Tuesday, March 24, 2009

Spent this last weekend tripling the size of my existing garden. Still not to the size it needs to be, but everything is done in baby steps. The seeds have sprouted, the ground is nearly prepped, just waiting on the weather.

This year we are seeing a lot of new heirloom crops. Roman broccolli, Italian zucchini, black tomatoes, and several varieties of melons and squash. One crop I'm curious to try in our relatively dry soil is Kiwano, a melon native to Africa that should grow decently in this zone.

I'll get pics up in the next day or so, once the weather clears up.

Friday, March 20, 2009

Deciding to Live the Lifestyle

One of the first steps anyone who wants to survive needs to learn is that you can't live the same way you did beforehand. Your reliance on processed foods never seems to be so apparent as when you try and live without them. The single hardest thing for me to give up was the Jack in the Box 2/99 cent tacos.
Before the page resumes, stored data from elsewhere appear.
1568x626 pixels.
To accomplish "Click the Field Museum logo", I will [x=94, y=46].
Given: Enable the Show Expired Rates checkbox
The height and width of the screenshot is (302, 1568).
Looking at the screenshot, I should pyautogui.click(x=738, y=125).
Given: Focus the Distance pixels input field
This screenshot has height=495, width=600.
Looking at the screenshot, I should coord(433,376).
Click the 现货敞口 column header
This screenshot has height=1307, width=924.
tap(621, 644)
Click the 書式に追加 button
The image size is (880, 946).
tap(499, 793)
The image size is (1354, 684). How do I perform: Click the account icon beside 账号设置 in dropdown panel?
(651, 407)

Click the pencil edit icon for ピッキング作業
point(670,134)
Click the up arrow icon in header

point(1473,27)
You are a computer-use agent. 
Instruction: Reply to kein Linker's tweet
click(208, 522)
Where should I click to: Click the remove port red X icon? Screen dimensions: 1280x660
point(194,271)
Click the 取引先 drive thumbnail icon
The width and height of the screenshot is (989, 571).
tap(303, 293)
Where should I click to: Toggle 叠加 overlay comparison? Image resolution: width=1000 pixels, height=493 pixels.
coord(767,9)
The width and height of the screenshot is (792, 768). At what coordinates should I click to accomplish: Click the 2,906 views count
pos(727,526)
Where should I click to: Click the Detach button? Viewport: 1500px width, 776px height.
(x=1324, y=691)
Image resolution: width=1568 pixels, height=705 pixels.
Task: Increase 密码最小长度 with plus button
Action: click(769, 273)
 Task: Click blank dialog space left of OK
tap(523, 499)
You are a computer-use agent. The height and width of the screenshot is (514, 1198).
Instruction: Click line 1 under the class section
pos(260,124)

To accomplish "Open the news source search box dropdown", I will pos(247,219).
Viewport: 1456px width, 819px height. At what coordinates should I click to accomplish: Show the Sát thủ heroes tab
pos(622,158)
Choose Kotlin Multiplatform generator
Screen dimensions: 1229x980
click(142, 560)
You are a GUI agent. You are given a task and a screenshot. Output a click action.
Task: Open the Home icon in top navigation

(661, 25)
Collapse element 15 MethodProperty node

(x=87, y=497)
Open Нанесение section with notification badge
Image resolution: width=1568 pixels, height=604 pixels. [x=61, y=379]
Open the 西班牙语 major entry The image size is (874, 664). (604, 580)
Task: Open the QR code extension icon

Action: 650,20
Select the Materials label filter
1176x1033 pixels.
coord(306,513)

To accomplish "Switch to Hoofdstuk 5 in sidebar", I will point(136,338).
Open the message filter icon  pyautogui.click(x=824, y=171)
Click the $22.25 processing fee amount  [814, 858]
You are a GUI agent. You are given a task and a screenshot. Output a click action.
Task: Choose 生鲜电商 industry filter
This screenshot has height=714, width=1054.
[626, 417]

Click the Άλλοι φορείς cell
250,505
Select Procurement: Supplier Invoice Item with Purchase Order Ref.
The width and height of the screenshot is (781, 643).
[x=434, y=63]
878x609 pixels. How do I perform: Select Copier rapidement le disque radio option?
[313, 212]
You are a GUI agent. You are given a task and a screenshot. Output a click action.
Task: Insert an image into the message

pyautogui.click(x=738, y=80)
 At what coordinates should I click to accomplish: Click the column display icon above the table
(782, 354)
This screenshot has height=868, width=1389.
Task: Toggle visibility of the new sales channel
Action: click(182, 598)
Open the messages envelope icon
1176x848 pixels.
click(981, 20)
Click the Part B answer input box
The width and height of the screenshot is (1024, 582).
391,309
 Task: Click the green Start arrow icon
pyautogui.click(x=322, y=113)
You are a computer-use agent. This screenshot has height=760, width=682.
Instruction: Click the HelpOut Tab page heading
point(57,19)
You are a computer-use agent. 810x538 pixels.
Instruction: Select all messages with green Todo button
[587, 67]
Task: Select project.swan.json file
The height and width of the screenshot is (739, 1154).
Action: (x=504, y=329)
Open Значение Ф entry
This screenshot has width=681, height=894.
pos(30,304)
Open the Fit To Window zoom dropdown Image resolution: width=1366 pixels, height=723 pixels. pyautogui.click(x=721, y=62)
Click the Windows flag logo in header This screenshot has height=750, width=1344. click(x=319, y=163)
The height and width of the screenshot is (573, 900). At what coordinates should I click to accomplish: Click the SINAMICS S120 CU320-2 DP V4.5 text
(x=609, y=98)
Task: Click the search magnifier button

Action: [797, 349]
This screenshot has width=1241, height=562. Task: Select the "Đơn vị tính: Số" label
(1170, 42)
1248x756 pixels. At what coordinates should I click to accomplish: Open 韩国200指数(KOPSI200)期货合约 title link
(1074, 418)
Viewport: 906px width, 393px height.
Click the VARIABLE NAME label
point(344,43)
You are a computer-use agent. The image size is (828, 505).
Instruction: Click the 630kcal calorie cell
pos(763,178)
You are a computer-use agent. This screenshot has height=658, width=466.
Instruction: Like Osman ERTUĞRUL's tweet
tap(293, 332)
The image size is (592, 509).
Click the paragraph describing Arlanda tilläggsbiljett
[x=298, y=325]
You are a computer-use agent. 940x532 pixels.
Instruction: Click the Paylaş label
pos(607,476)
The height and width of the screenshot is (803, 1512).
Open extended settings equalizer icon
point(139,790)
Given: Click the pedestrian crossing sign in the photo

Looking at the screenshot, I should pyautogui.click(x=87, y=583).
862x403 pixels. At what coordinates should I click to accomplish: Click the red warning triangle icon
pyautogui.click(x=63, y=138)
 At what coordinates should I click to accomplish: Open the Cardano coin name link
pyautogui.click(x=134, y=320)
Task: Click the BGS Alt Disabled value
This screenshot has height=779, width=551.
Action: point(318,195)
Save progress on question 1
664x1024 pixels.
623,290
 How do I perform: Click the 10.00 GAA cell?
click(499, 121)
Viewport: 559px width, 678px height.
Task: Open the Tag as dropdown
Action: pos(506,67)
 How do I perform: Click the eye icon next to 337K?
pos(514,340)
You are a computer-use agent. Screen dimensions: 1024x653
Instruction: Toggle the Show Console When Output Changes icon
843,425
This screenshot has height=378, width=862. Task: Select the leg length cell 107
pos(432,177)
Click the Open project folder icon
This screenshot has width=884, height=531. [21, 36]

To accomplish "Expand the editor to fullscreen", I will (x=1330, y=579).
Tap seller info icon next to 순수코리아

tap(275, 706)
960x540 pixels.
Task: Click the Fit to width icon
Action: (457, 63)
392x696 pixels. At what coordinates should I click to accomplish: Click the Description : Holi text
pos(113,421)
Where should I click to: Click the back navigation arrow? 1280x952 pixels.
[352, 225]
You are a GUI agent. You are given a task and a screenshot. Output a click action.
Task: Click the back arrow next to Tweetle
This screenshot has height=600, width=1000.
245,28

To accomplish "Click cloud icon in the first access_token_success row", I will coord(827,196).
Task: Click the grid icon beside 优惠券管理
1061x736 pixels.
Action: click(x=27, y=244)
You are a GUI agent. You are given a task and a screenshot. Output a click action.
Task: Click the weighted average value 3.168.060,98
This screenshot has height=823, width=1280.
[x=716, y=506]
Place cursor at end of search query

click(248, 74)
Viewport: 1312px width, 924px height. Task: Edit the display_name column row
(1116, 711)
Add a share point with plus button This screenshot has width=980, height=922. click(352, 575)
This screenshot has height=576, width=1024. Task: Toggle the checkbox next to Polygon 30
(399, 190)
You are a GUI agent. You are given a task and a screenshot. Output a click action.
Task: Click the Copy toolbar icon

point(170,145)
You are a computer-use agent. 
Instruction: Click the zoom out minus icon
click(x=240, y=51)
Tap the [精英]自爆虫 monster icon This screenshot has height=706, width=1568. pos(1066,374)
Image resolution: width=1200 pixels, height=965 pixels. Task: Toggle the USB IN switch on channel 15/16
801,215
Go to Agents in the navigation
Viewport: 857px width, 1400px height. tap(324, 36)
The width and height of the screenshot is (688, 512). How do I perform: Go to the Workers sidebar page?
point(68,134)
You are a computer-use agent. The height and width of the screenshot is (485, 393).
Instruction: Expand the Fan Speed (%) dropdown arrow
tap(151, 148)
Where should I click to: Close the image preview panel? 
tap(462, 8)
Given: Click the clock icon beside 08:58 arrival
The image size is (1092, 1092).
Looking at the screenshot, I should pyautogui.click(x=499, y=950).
Depending on the space available, you may not have to alter too much in your eating habits. Since our experiment is only on 0.12 acres, we needed to modify our diet quite a bit to make this work. Thankfully we've gotten into the habit of eating more vegetables and trying to do without a lot of the "luxury" foods. I don't think we've eaten peanut butter in 6 months, which is a pretty amazing feat with 3 young kids. We've gone without buying bread in several months, making a loaf at home should we find ourselves wanting bread. We still need to cut back on our cheese consumption, as our little plot of land does not give us room or zoning for dairy animals. That proves to be a bit tougher than the peanut butter.

By all means, you do not need to become a vegetarian, or start shopping at the organic sections of the grocery store. You just need to re-evaluate what you are willing to do to survive and thrive off the commercial food grid. It's a slow process at this time in history, so take your time, weed out some of the junk and learn to eat a few new things. Buying a vegetarian cookbook is a good way to introduce new homegrowable produce to your family. Try something different from the local farmer's market or butcher shop. Find out what you can eat when the normal foods in your life may not be available, and introduce it slowly into your lifestyle. This way when you are pushed into that more basic lifestyle, you will not experience the shock of a hoarder. Practice makes permanent, so develop your good habits now.

Thursday, March 19, 2009

Beyond the Survivalist

Ever since the Y2K scare, there's been a growing faction in our country. The Survivalist grew out of a view of sudden economic collapse, and started to develop a lifestyle that didn't rely so strongly on the economy. Unfortunately, the movement has gone from self reliance to hoarding food and water with no long term plans.

The portion of survivalists that will actually make it when things get tough aren't the ones with the most food storage or ammo, but the ones that can renew their food supplies and maintain a healthy balance of storage and new sources. Don't get me wrong, having food and water stored is vital for those first few weeks or months, but without a long term plan in action, a hoarder will die shortly after the larder is empty.

We want to encourage you to remove yourself as much as possible from the food supply chain, to become recession/depression/end of the world as we know it proof. There's too many people that have no long term plans for their family's well being, and too many people that rely on a shaky dollar.

This is something that you can do for yourself. All of our experiments and experiences will take place on a 0.18 acre lot with about 0.12 acres in usable space. Others have done this successfully, so will we, but we'd like to save you any trial and error process that we will experience as we go down this route.